Noncaseating granulomas are made of epithelioid macrophages and CD4+ T helper cells, surrounded by a ring of fibroblasts and B cells, and CD8+ cytotoxic T cells at the periphery. Activated macrophages express tumor necrosis factor alpha (TNFα) that stimulates naïve CD4+ T helper cells. Differentiated T helper cells produce interleukin-2 (IL-2) and interferon (IFN)-g, which respectively enhance cell proliferation and CD8 cytotoxic T cell activity. Also, sarcoidosis granulomas are inhibited by T helper 17-polarized effector T cells, whose presence seems to influence the course and severity of the disease [4].

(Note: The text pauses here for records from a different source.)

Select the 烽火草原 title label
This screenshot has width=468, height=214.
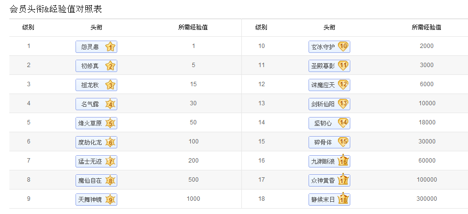coord(90,123)
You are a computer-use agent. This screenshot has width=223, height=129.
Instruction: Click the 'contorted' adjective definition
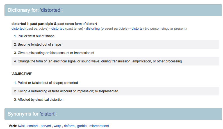pyautogui.click(x=48, y=83)
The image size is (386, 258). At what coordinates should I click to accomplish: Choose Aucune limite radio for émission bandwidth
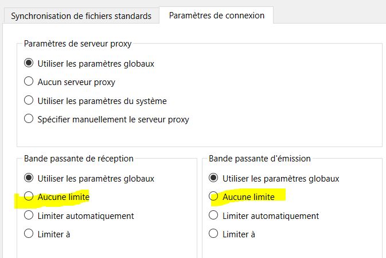[214, 197]
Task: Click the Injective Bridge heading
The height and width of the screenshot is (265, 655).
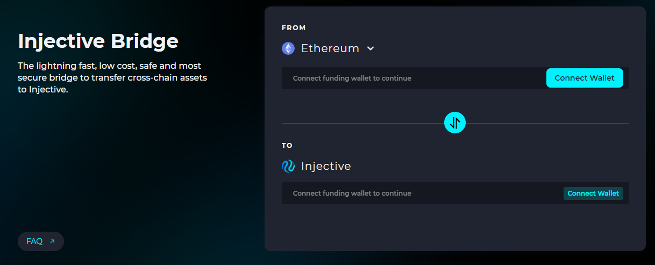Action: [x=98, y=41]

The possible phenotypic manifestations and their relative approximate frequency in NS are presented in Table 1, whereas in Table 2, potential diagnostic features of NS are enlisted.

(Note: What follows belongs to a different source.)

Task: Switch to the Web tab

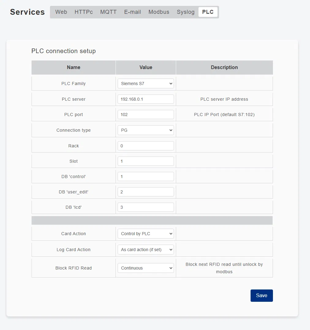Action: pos(61,12)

According to the current diagnostic criteria from the 2018 Neurosarcoidosis Consortium Consensus [5], a definite diagnosis of NS requires a biopsy confirmation in the central or peripheral nervous system. However, the neuroanatomic localization often precludes biopsy, and it is necessary to investigate evidence of systemic sarcoidosis to establish histopathological confirmation of the underling illness. About half of the cases of central nervous system (CNS)-predominant sarcoidosis have an abnormal chest X-ray at the time of diagnosis [6]. In negative cases, chest, abdominal, and pelvic computed tomography (CT) with intravenous (IV) contrast is recommended. If structural imaging does not reveal any potential biopsy target, combined fluorodeoxyglucose positron emission tomography (PET)/CT scan may reveal active lymph nodes or others occult lesions [7].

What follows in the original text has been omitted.